“那我不洗了,當我沒問。”白祈年起身去桌子旁倒了杯水,咕咚咕咚灌進肚里又跨過閻玄爬回了被窩。
閻玄“”
就活該他賤,費這么大功夫給人弄人間當兒子養。
第二天一早,白祈年神采奕奕起了個早,睡了兩天也睡夠了。
無病一身輕,胃口也好了,連著喝了兩碗人參甜湯,嘴饞想吃人間食物被閻玄用筷子打了手。
“祈年師弟氣色真不錯。”趙景笑道。
“病好了,氣色就好了些。”白祈年道。
閻玄吃著早飯看了一眼無福享用人間煙火的白祈年。
“多虧了閻總的照顧,破費了”白祈年心虛一笑低頭喝著參湯道。
這兩根千年人參讓他在地府打十年工都不夠賠的。
趙景笑了笑道“鐘岐今晚從酆都來人間,云菏說會托他帶些常備藥過來,祈年師弟有什么需要就盡管提。”
“好。謝謝師兄。”白祈年點頭笑道。
人間城隍還是有不少樂趣的,白祈年雖不能長時間見光,但坐在亭子里喂魚也別有一番樂趣。

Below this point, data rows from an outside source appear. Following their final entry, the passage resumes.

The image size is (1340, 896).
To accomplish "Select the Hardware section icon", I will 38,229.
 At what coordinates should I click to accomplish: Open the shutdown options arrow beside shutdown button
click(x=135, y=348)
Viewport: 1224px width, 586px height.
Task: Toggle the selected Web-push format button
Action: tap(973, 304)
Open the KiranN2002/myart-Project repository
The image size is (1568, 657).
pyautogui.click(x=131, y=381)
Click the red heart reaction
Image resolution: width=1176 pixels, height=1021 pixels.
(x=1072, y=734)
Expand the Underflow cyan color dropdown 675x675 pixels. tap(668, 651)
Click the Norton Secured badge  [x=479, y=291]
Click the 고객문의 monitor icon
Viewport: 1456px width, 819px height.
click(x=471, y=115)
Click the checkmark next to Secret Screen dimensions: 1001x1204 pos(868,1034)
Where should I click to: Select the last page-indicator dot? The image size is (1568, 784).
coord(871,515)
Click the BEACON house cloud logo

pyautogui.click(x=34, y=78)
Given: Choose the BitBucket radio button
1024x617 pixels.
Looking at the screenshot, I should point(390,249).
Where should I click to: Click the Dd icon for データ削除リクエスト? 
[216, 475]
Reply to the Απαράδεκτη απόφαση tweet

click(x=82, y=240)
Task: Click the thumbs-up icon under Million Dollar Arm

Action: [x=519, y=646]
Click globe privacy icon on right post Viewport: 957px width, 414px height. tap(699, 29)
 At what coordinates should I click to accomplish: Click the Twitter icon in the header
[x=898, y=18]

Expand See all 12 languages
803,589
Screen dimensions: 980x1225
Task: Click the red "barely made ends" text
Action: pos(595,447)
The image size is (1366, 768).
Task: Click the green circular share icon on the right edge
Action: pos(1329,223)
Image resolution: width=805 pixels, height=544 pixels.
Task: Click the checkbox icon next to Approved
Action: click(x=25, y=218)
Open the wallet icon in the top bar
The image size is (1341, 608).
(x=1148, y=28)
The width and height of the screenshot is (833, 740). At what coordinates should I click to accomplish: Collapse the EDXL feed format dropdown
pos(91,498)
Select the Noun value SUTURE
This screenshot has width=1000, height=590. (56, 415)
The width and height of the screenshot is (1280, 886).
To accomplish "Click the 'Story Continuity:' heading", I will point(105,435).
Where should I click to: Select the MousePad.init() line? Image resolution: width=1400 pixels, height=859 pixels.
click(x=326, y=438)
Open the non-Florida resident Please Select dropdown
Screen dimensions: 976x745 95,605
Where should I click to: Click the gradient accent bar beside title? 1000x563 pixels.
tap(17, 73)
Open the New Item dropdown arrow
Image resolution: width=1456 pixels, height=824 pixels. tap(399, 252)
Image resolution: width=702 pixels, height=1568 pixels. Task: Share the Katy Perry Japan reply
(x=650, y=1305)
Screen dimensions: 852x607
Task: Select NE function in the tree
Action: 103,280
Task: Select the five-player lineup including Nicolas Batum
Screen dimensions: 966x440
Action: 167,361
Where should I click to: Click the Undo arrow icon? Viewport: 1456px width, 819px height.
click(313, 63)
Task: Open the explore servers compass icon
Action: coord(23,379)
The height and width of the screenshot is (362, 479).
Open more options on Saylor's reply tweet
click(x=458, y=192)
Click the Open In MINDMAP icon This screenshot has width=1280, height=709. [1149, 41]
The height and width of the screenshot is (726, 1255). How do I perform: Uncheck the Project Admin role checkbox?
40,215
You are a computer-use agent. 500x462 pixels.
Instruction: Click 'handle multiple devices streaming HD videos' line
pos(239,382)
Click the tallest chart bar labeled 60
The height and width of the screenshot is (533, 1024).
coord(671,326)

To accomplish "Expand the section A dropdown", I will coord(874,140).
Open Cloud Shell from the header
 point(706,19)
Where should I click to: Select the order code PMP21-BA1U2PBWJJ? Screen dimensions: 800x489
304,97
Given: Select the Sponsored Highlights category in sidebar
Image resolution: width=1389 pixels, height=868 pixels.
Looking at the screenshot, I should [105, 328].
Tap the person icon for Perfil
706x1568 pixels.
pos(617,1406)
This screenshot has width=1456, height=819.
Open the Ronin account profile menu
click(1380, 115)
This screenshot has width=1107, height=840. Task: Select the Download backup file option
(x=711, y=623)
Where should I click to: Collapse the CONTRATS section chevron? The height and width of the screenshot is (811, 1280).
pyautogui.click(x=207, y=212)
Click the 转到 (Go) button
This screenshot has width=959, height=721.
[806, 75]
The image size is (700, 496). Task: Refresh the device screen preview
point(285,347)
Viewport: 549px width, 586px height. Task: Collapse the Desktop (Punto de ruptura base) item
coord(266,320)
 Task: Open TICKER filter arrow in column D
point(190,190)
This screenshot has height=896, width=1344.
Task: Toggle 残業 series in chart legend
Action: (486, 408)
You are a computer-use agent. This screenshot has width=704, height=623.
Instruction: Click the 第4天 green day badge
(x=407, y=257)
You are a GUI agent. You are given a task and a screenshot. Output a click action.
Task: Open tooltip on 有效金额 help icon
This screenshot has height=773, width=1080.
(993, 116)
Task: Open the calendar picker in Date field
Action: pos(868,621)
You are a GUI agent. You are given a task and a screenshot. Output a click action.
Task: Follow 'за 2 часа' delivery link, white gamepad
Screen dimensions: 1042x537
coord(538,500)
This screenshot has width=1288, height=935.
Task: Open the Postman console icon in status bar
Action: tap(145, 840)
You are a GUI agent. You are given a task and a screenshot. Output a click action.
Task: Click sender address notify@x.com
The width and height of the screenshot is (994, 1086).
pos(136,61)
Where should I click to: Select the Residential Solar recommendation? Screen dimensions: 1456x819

閻玄出去辦了點事。趙景閑來無事怕白祈年覺得悶,抱著棋盤來找他下棋。
“祈年師弟年紀輕輕真是可惜了。”趙景看著白祈年的有些嬰兒肥的面龐道。
“人各有命。”白祈年笑笑干脆落子,過了一個多月往回看,心里倒是釋懷了不少。
“生前哪兒人”趙景見他隨和便也不顧及太多。
“瀾城,離江都不是太遠。”
“那抽空倒是可以回去看看。”
白祈年搖搖頭,“也不是特別想回去,沒有什么值得牽掛的。”
那里留給他的溫暖并不多,溫暖的人太少了,除了陳啟。
趙景岔開話題沒再多問。
“你還年輕,等工作了幾百年適應了地府的生活也能來人間當差。”
“以后的事以后再說。”白祈年道,他能不能在閻王手底下活過實習轉正的幾個月還未知,“閻王要我三更死,誰敢留我到五更”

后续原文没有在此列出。